Bottom line: This measure greatly restricts state and local entities in their ability to tax property. Coming from the now conservative-dominated Texas Legislative Council, it is the epitome of Republican red meat.
This amendment has California’s Proposition 13 written all over it, the very popular tax initiative and referendum in the 1970s that many believe paved the way for the “Reagan Revolution.” Many also argue that it laid the foundation for the state to become one of the most hostile tax environments of any state in the union.
Howard Jarvis, who spent most of his life as a California businessman and perennial (and unsuccessful) candidate for office, grew tired of the high tax rates in his state. He started a grassroots effort that led to among the toughest restrictions on property tax rates in the country by 1978. The good news is that California has among the lowest property tax rates in the country; the bad news is that it now has one of the worst tax environments in the United States when it comes to individual and corporate income taxes.
The shift in lost state government revenue from property taxes simply shifted, moving toward income taxes instead. This has harmed both individuals and businesses (particularly small and medium ones). Worse, it has led to a shell game when it comes to revenue, as businesses collect their income tax revenues through higher prices to consumers (making it a more regressive tax). This is the case because businesses don’t pay sales taxes, but are merely tax collectors (since consumers pay every cost of business through their purchases).
Tax-cutting activists were forewarned that the proposition could harm the business environment that any fiscal conservative would find important. An article in the April 14, 1978, New York Times, reported that the same activists that would want to cut property taxes would be weary of the harm it could have on business as the pursuit of revenue would turn to companies. It went so far to say that support for the initiative was actually fairly weak and that it was opposed by the business community, which was concerned about higher business taxes.
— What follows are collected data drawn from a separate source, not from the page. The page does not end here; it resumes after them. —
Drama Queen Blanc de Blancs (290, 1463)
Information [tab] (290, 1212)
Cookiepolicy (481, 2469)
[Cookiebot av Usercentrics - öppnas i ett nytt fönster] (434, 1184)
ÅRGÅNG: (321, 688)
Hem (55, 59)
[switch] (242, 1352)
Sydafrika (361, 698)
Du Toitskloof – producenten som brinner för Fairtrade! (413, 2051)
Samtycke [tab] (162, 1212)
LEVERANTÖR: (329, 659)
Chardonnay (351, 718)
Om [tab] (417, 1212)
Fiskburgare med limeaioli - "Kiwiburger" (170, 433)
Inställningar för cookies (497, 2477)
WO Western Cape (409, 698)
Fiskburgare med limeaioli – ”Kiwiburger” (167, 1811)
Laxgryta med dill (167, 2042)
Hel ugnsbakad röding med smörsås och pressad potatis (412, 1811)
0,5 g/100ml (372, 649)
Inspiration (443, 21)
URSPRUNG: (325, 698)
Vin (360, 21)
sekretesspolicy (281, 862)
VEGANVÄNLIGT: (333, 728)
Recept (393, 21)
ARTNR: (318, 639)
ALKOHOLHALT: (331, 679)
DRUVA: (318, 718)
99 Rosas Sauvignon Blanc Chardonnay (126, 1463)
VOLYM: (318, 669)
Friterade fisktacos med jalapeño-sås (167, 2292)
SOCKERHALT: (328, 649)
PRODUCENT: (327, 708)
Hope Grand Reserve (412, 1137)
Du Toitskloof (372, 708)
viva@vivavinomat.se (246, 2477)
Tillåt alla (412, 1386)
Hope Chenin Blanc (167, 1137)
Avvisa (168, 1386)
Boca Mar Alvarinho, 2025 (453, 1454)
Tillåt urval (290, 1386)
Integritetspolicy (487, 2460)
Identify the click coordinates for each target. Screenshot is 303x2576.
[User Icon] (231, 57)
In the end though, it became law.
Although some conservative and free market activists (such as Jack Kemp, Milton Friedman and others) favored the cuts since they were fans of any opportunity to restrict the ability of government to tax, those who were concerned about what the proposition would do to the business environment proved to be right.
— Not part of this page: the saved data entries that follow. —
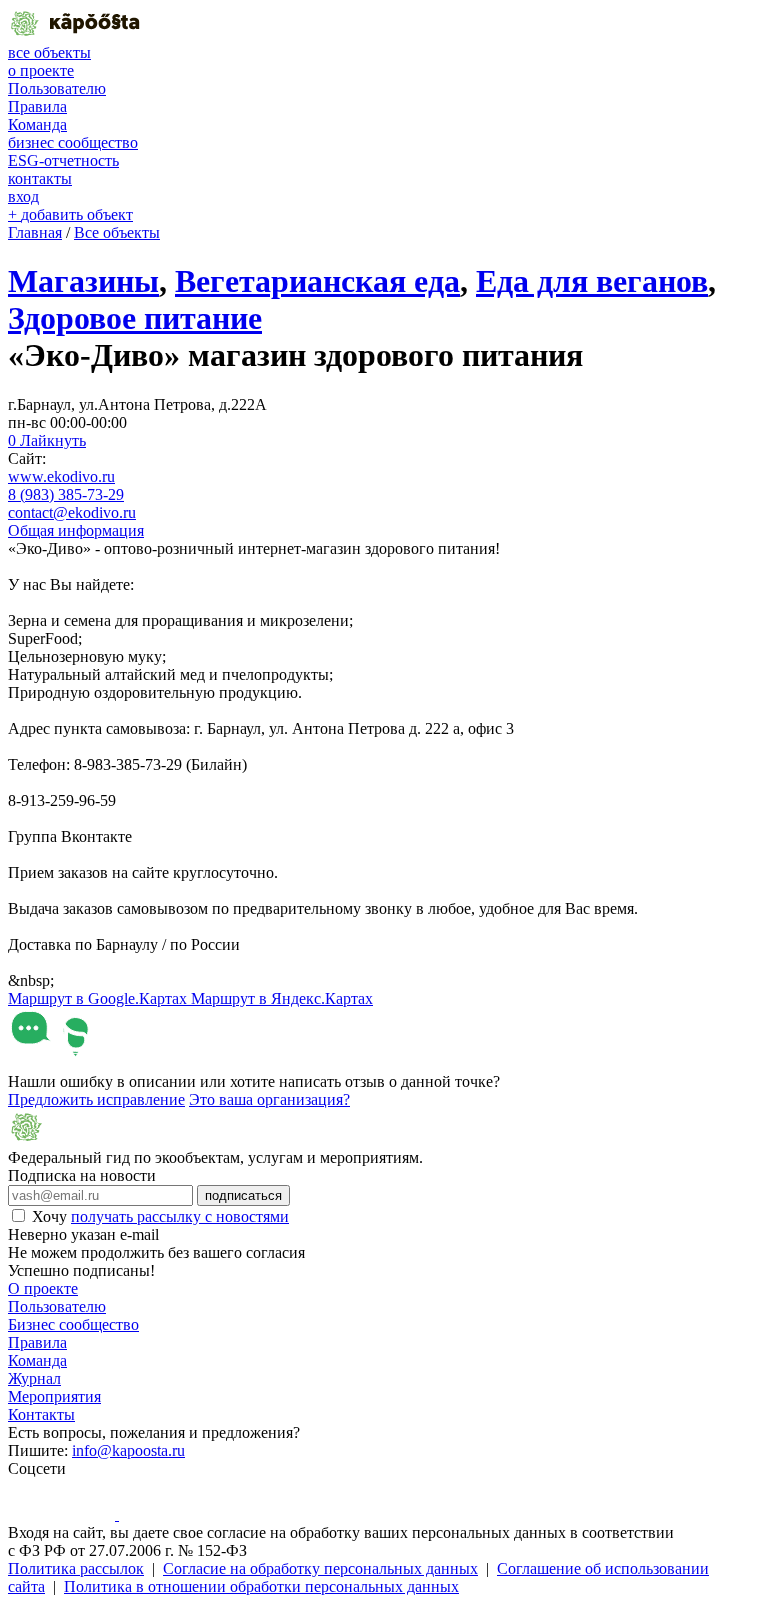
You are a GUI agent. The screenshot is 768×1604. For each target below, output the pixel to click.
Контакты (41, 1414)
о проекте (41, 70)
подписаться (243, 1195)
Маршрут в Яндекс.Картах (282, 998)
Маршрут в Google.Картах (99, 998)
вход (23, 196)
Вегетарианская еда (317, 281)
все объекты (49, 52)
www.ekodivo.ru (61, 476)
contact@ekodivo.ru (72, 512)
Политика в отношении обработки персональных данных (261, 1586)
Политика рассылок (76, 1568)
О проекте (43, 1288)
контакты (40, 178)
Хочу (160, 1216)
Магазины (83, 281)
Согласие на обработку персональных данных (320, 1568)
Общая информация (76, 530)
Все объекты (117, 232)
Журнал (34, 1378)
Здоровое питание (135, 318)
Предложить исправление (96, 1099)
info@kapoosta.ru (128, 1450)
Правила (37, 106)
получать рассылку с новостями (180, 1216)
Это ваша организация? (269, 1099)
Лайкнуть (47, 440)
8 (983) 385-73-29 (66, 494)
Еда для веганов (592, 281)
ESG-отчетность (63, 160)
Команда (37, 124)
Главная (35, 232)
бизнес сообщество (73, 142)
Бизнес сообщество (73, 1324)
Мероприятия (54, 1396)
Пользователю (57, 88)
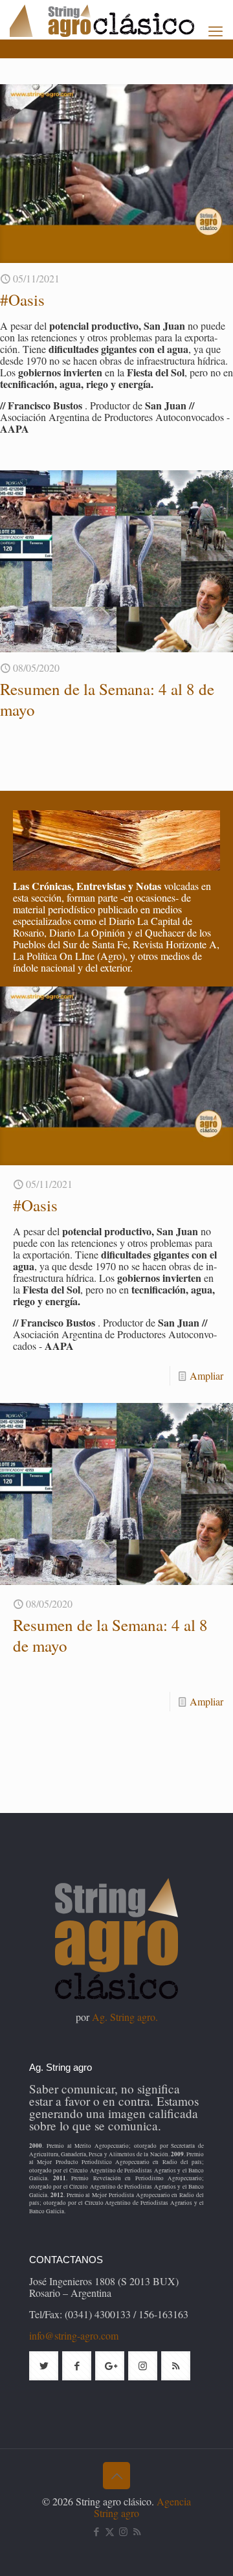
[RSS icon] (137, 2531)
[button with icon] (43, 2365)
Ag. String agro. (125, 2016)
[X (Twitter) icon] (110, 2531)
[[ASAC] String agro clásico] (121, 19)
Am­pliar (206, 1375)
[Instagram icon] (123, 2531)
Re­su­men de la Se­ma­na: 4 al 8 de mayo (107, 699)
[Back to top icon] (116, 2475)
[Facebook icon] (96, 2531)
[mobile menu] (216, 30)
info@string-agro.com (73, 2335)
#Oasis (22, 299)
According to the conservative Tax Foundation, while California’s property taxes are lower than those in New Jersey, New York, and even Texas, it remains a high tax state over all. It has the third worst business climate in the country, the highest top marginal income tax rate in the country at 13.3 percent, a corporate income tax of 8.84 percent, and the highest statewide sales tax in the country at 7.5 percent. But in 1978, California had the fourth highest overall tax burden, while today the state still has the fourth highest burden.
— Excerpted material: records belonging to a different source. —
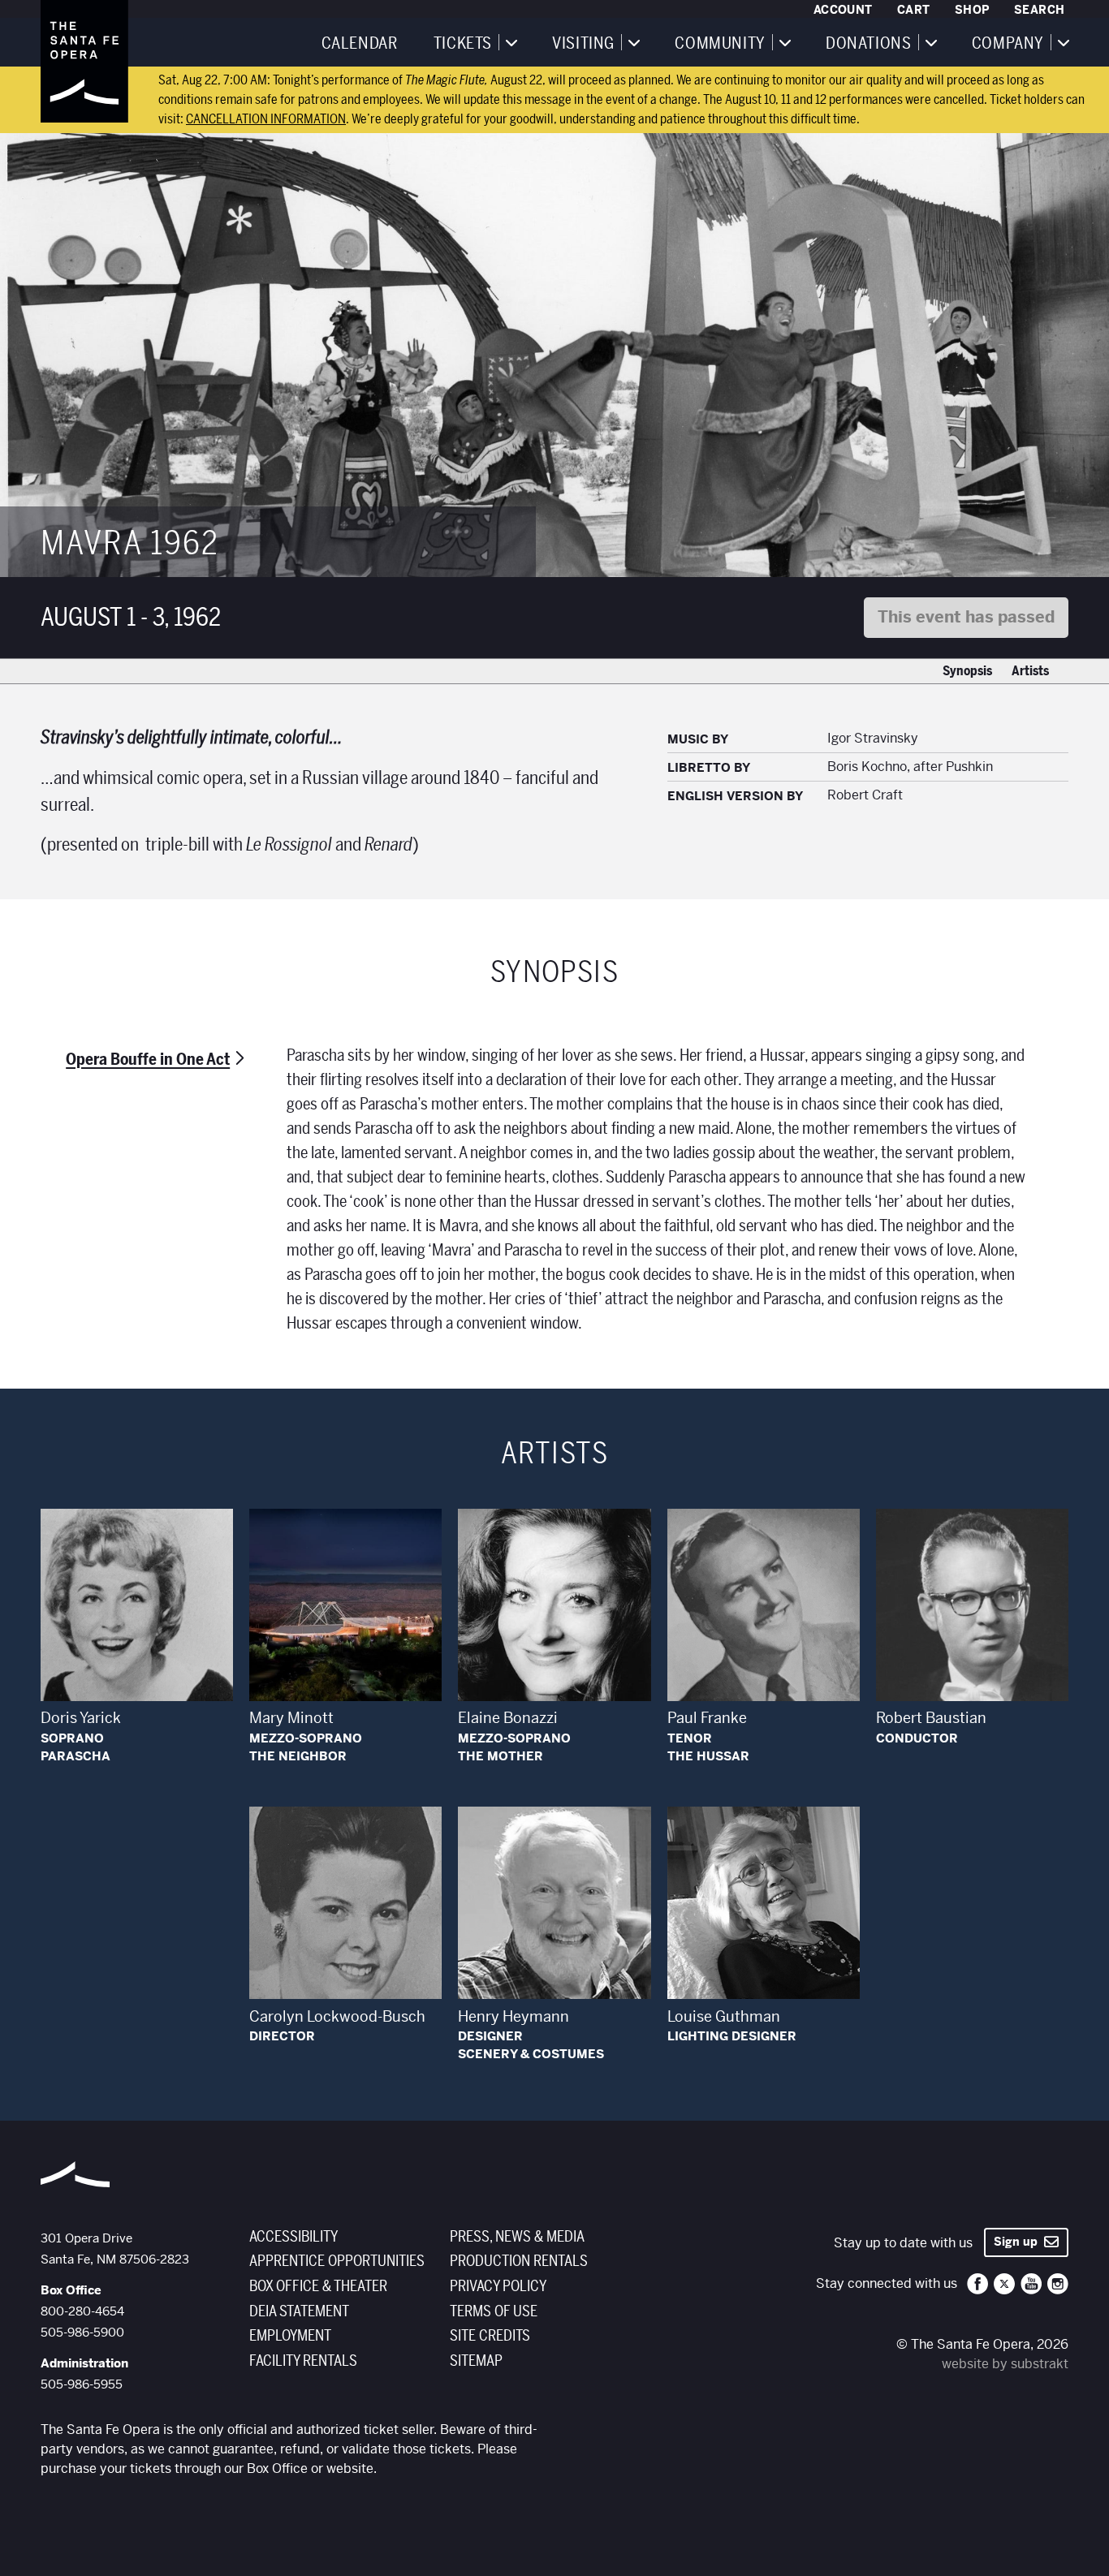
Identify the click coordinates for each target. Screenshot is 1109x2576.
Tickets (463, 44)
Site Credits (490, 2336)
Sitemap (476, 2361)
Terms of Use (493, 2311)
Conservatives hate taxes, but some taxes are less dangerous than others. Property taxes are generally better than others, according to the Tax Foundation, because “property taxes fit many of the characteristics of a good tax: they are relatively simple, transparent, neutral, stable, and have a broad base. So while there are some good elements of Prop 13 (especially the prohibition of split roll), we’d rather see caps on other taxes.” Instead of learning a lesson from Californians that is over three decades old, conservatives in Texas were able to get a similar, far reaching measure, passed into law.
A friend of mine told me to “not worry, this GOP legislature would never pass an income tax to cover this potential revenue loss. You don’t make a constitutional amendment with this legislature in mind, but every future one as well. It would be ironic if one of the most pro-business tax environments in the country became among the least favorable, because of a simple, conservative driven, tax revolt.